National Public Radio is floating a new idea on how the FCC’s rethinking the future of Franken FMs could ultimately create a batch of new noncommercial educational (NCE) radio stations across the United States.
The FCC is pondering a final resolution to the Franken FM issue and has opened a notice of proposed rulemaking to gather industry comment. The so-called FM6 stations are low-power digital television stations whose analog audio can be received on radios at 87.75 MHz.
NPR has submitted an idea that piggybacks on whatever conclusion the FCC adopts in its FM6 proceeding. NPR proposes to repurpose channel 6 spectrum (82-88 MHz) for FM services in locations where the channels are not being used to provide “actual television programming,” by channel 6 LPTV and full-power stations, according to the FCC.
NPR believes that the continued use of digital TV channel 6 to provide analog FM radio service is contrary to the current statute and poor public policy. FM6 stations currently operate with STA from the FCC allowing them to utilize a hybrid configuration of ATSC 3.0 digital to operate a separate analog FM radio transmitter on 87.7 MHz in an analog format as an ancillary service. Radio operators have historically been opposed to the idea of officially sanctioning the dual operations of FM6 stations and likely would be of “second-gen” Frankens.
However, NPR still contends TV channel 6 spectrum is a valuable resource the commission could use to expand opportunities for existing and prospective radio broadcasters whose demand for spectrum cannot be satisfied in the crowded FM radio band.
“Specifically, NPR maintains that the spectrum occupied by a single TV channel 6 station could potentially accommodate up to 30 new FM stations, exponentially increasing the variety of programming available for a diverse audience,” the FCC says in its new notice of proposed rulemaking deciding the fate of FM6 stations.
The FCC acknowledges in its NPRM that, in theory, 30 available 200 kHz FM radio channels are available in the band that comprises TV channel 6, however “practically speaking, the number of channels for use by new FM radio stations in any one area would be significantly less,” according to the FCC.
[Related: “FCC Will Consider Franken FMs in June“]
NPR believes repurposing the spectrum would be a “far better use of a scarce resource” than the analog audio operations (FM6) that exist in some locations, the FCC says.
“NPR also argues that it would increase the opportunities for diverse providers to provide local public interest programming for unserved and underserved audiences, especially in the rural parts of the country,” according to the FCC document.

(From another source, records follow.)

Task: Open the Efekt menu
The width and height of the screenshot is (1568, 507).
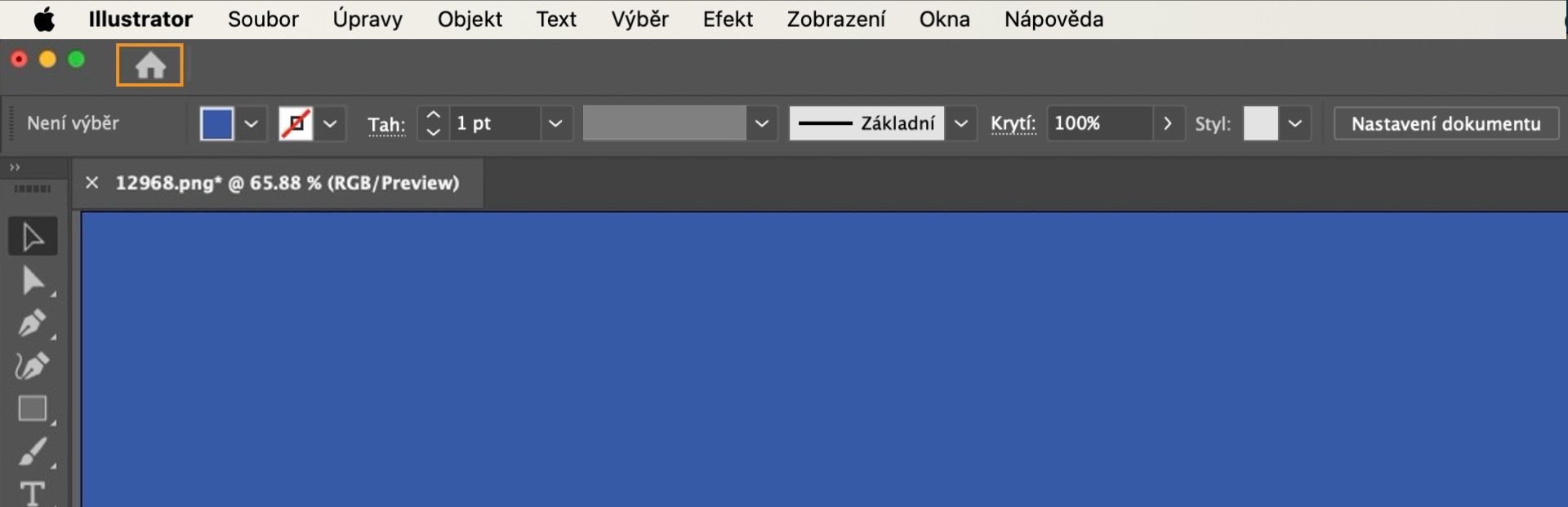Action: click(727, 19)
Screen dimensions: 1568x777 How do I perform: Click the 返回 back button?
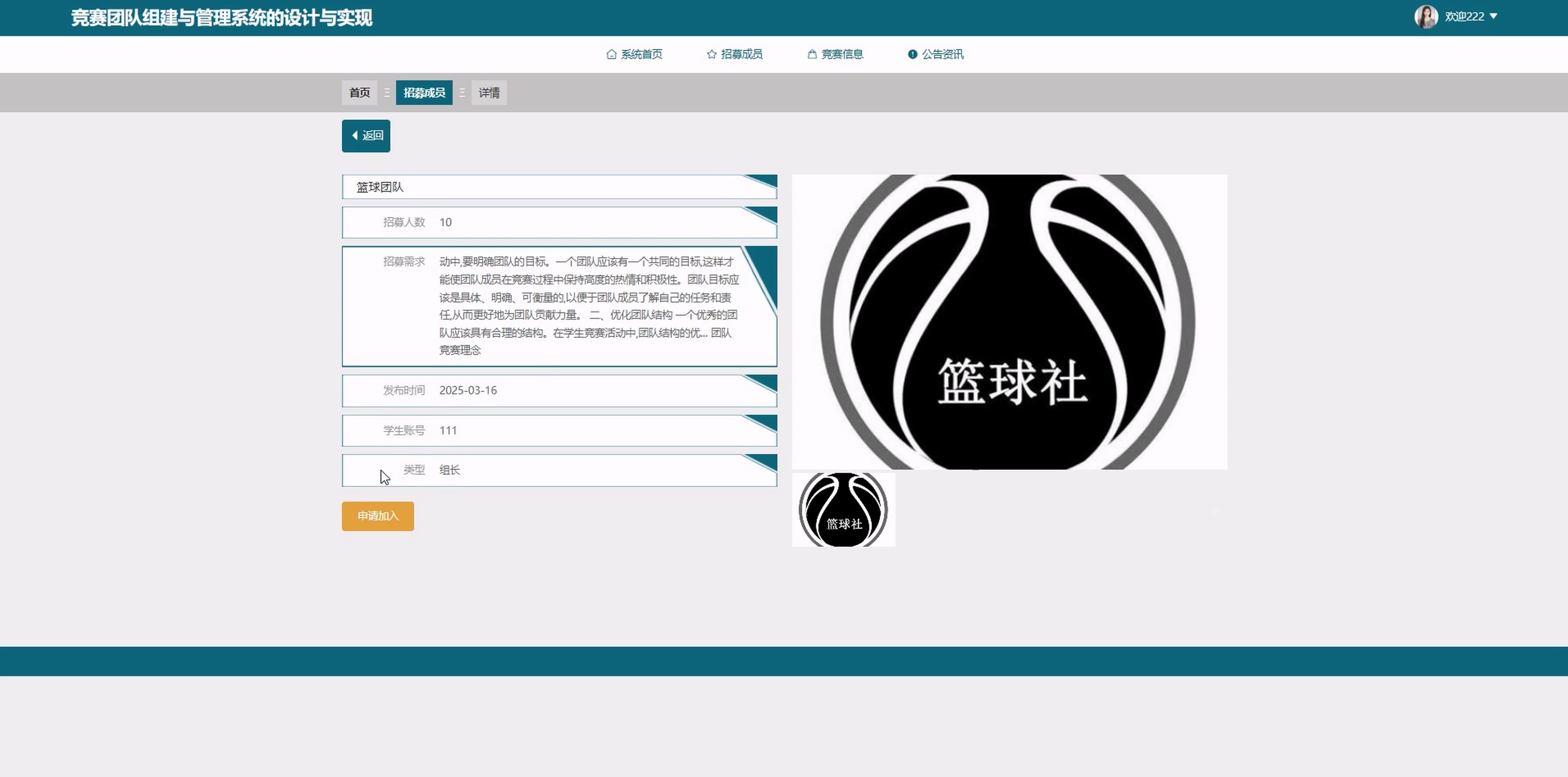[x=366, y=136]
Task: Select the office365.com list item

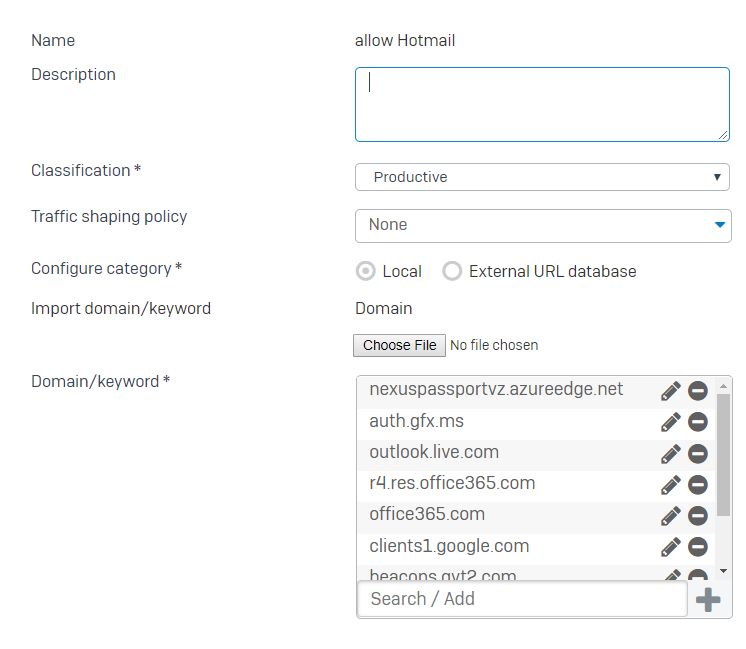Action: (x=427, y=515)
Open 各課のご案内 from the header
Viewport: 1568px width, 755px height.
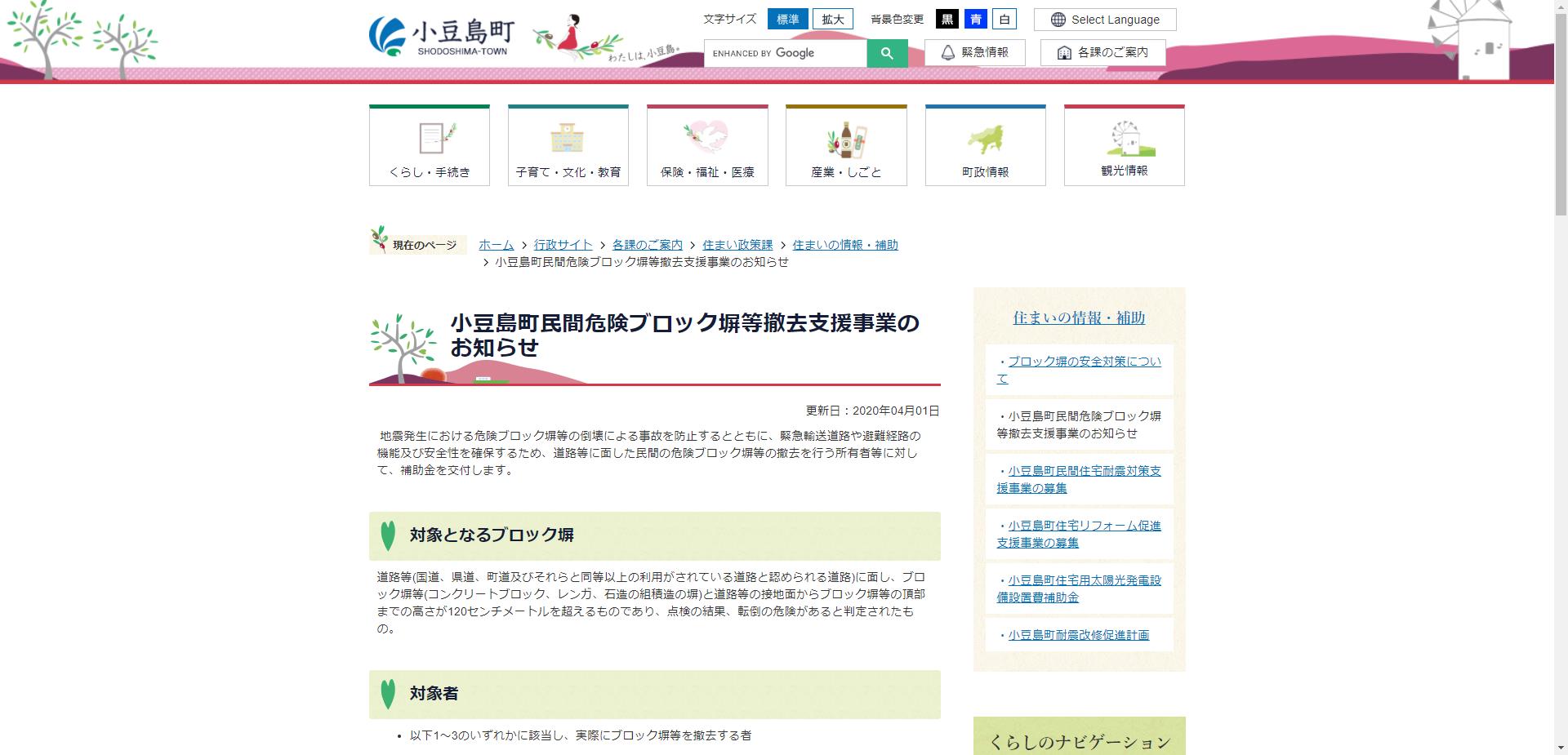[x=1102, y=51]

Perhaps most importantly, the FCC seeks comment from industry stakeholders on whether radio listeners will be able to receive new FM radio stations on the frequencies NPR is suggesting. The commission notes that commercially available FM radio receivers currently only receive the upper-most portion of the 82-88 MHz band (87.7 or 87.9 MHz).
“Today’s FM radio receivers cannot tune down to the rest of the (proposed radio) spectrum − 82.1-87.5 MHz. We invite comment on how this technical roadblock should influence our consideration of this issue,” the FCC contends.
The FCC also is asking, if it were to allow for radio broadcasts to operate on 82-88 MHz, should such stations be limited to noncommercial educational stations or should commercial FM stations also be allowed to operate on the new frequencies.
Finally, the FCC addresses the costs of “precluding existing TV stations from using the currently unused locations where TV channel 6 is viable and foreclosing new TV stations on channel 6.”
The commission concludes its questions about the NPR proposal by addressing potential interference concerns: “We seek comment on the potential for interference if we permitted new FM radio services as contemplated by NPR. Would such services pose the threat of interference with existing services in this band? If so, how should these concerns be mitigated to extent we pursue such an expansion?”
The discussion of this proposal is but one of the many aspects of the FM6 debate about which the commission is currently taking comments as described in our earlier coverage this week. The deadlines to comment in MB Docket No. 03-185 have not yet been published.